- [TASK DATA]
------------------------------------

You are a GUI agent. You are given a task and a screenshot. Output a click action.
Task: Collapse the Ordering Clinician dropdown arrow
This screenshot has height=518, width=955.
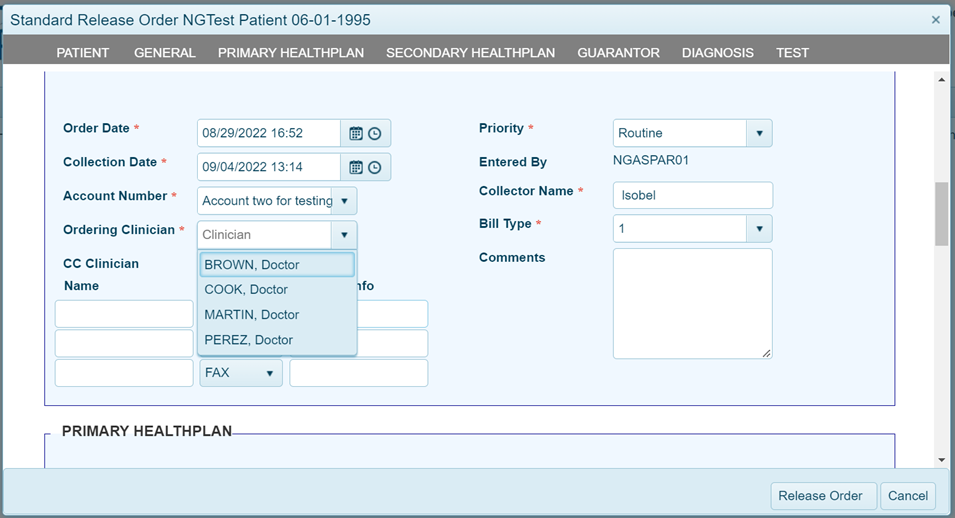(343, 235)
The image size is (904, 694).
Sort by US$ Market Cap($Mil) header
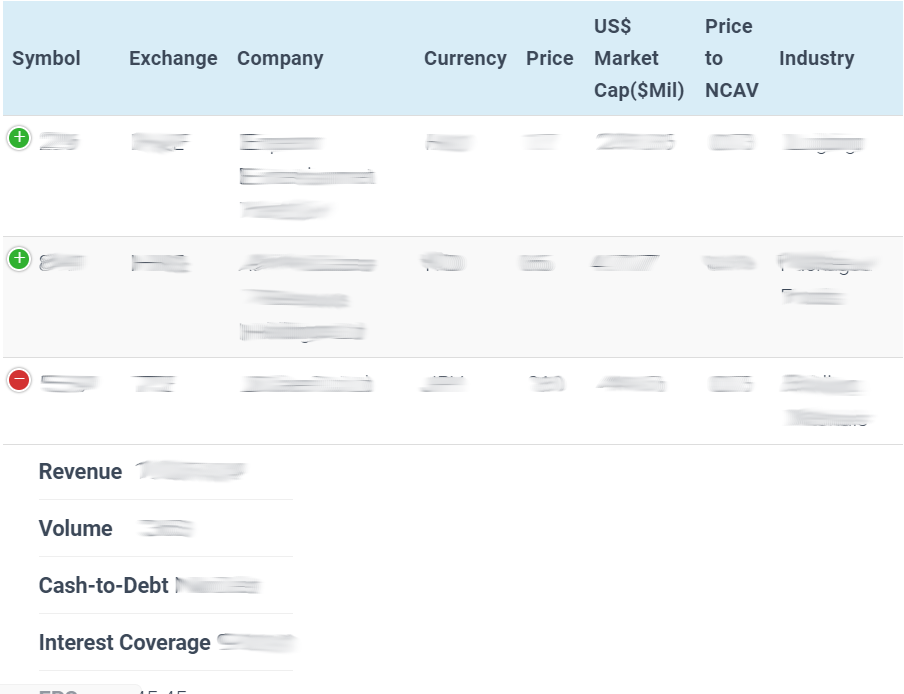639,58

------------------------------------

- [TASK REQUIREMENTS] Although the records contain pictures, return only their text, exactly as written.

- [THE COMPLETED TASK]
You are a GUI agent. You are given a task and a screenshot. Output a click action.
Task: Collapse the Ordering Clinician dropdown arrow
This screenshot has height=518, width=955.
(343, 235)
The image size is (904, 694).
Sort by US$ Market Cap($Mil) header
639,58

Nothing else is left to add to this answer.